Page 49 of Queen of the Wicked

Page List

Font Size:

We all still carry the weight of what we went through, but we carry it together, and that makes the burden so much lighter to bear.

The theater smells faintly of beeswax candles and chalk. My satin slippers whisper across the stage, only making sound when I land a leap between the melody of the orchestra below. These are the moments I used to dream of, the moments I used to crave more than anything. The moments I begged for when dark magic tore through the softest pieces of me.

I spin, I stretch, I leap, and every moment is measured and perfect, coming to me as easy as breathing.

The audience is silent, and the room is dark save for the single spotlight on me. Yet, somehow through the pounding of adrenaline in my ears, I know they’re watching me.

Kaius and Rowan sit in the front row. The former with a straight back and folded hands, wearing soft black finery I chose for him. He’s allowed his dark hair to grow out, and his piercing green eyes touch every inch of my skin. I can almost feel his quiet, reverent smile drape across me when I turn in his direction.

Beside him, Rowan lounges in his seat dressed in deep, navy blue with his hair falling into his deep brown eyes. In the fleeting moments where the light catches his body, I see his fingers tapping with the rhythm of the music as if he’s trying to remember every move of my body, and his gaze follows every motion with the same intensity he’s never bothered to hide from me.

Two halves of my soul sit side by side, no longer tethered by fate, but by our own choices, and that makes our vows to each other so much deeper than magic.

When the final note of the orchestra dissolves into silence, I hold my position for a breath, my ears blocking out the roar of the crowd. The applause breaks like a wave across the stage, but after I rise from my bow, the only place my eyes go is to them. Always them.

Later, when the crowd has filtered out and I step outside, I find them waiting for me. Rowan leans against the stone wall, arms crossed, mouth curled into a faint smirk. Kaius, beside him, stands tall and regal, waiting with an extra coat in his arm because he knows I still get cold despite them walking home on either side of me. His expression is that of awe, just like the first time he watched me dance in his obsidian halls.

“You didn’t trip once,” Rowan says as he helps Kaius put my coat over my arms. “Disappointing.” I give him a breathless laugh as he pulls me into his chest, kisses my temple and whispers: “You were beautiful.”
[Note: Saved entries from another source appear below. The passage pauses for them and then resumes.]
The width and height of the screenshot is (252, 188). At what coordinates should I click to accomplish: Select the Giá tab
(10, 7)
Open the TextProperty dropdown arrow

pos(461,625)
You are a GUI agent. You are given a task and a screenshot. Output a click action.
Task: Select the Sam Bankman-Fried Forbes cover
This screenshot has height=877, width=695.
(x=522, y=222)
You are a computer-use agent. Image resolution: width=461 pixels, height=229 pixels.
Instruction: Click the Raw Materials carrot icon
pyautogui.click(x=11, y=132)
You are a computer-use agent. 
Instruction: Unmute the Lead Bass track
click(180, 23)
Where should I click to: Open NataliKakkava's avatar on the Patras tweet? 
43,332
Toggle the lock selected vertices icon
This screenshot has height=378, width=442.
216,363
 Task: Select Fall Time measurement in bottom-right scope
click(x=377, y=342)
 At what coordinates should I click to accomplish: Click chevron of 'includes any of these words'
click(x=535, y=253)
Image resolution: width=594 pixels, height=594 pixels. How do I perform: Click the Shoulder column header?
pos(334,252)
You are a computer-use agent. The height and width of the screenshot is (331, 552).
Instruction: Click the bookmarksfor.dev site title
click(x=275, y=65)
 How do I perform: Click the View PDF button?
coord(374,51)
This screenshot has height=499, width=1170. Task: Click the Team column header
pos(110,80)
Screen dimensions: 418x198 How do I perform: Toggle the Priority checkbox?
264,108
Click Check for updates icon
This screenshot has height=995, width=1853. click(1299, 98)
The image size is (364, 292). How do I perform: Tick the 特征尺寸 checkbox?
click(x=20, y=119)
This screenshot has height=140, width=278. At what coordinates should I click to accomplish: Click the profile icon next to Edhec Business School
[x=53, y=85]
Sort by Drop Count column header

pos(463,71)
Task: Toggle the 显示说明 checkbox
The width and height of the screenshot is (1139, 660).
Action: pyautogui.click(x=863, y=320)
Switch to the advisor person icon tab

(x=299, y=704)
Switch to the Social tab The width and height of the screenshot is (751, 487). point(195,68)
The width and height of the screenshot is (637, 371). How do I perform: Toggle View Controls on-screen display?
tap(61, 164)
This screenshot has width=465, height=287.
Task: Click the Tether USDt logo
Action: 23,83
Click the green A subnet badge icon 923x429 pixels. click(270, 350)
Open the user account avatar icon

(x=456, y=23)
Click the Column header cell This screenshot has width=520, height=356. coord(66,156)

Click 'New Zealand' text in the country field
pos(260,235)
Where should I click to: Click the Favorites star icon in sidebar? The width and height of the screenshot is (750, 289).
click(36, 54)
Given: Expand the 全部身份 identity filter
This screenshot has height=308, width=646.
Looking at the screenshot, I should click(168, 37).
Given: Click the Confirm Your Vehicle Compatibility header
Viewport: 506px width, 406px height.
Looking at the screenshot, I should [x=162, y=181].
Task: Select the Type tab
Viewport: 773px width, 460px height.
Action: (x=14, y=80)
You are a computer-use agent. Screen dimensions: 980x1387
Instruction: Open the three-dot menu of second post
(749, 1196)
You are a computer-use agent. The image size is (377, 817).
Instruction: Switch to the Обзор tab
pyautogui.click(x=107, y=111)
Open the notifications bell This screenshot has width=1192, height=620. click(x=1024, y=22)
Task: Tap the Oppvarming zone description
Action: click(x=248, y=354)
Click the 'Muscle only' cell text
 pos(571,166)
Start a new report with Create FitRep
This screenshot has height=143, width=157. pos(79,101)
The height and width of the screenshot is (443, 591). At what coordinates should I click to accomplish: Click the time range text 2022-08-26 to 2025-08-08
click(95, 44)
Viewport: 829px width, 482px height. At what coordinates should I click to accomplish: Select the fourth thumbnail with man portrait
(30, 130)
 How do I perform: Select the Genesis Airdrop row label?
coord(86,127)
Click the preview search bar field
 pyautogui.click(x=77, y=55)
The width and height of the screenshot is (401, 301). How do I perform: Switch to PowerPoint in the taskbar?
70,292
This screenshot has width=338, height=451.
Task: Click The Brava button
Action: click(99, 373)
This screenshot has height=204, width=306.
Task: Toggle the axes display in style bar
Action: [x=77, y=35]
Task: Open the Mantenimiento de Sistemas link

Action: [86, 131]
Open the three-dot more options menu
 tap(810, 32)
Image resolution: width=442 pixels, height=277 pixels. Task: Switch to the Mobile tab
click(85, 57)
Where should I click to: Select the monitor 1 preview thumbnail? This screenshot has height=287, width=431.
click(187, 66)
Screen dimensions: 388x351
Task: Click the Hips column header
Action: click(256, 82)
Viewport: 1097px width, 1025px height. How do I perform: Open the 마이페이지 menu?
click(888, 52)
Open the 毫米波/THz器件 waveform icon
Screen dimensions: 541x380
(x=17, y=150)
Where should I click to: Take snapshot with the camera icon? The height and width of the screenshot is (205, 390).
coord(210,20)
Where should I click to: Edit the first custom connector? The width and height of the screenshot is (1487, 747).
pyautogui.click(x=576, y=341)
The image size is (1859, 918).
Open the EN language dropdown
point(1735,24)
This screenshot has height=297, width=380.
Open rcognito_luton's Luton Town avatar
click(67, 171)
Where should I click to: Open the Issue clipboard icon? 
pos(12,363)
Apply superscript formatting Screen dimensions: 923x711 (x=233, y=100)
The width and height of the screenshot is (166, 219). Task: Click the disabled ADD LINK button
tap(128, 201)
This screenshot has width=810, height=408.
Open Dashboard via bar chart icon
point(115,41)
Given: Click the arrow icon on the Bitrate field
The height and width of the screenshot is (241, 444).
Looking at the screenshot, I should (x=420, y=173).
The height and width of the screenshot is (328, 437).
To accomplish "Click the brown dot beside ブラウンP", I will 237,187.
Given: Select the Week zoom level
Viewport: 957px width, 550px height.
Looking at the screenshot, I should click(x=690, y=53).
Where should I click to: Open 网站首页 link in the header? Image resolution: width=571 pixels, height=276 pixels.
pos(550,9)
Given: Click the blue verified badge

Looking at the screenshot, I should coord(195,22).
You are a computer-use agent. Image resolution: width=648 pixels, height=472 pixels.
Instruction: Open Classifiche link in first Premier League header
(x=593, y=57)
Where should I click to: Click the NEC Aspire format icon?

“You were perfect,” Kaius adds as he pulls me out of Rowan’s embrace to kiss my cheek. I lean into him, letting the warmth from his breath fan over my head before we begin to walk. His arm is firmly on my back while Rowan tangles his fingers with my free hand.

For a moment, as we walk home, there’s nothing but the soft snow under our boots. No magic, no rot, no curses. Just the three of us, walking through a quiet village to our quiet home to live our quiet human lives.

We don’t try to erase the scars of what we went through, but we learned how to live in spite of them. We learned how to build something steady and beautiful from the wreckage of Eternity’s rot.

No one knows it but us. We purged the world of a great evil, and nearly lost ourselves in the process, but we did it without the desire to be hailed as heroes.

We did it for each other.

We did it for our small piece of forever.

Epilogue Two

Rowan

The first thing I noticed when I became human again was the silence. Where my senses used to stretch for miles, I find myself feeling so…small in my skin. When the pulse of magic disappeared, all it left was the steady rhythm of my heartbeat in my ribcage.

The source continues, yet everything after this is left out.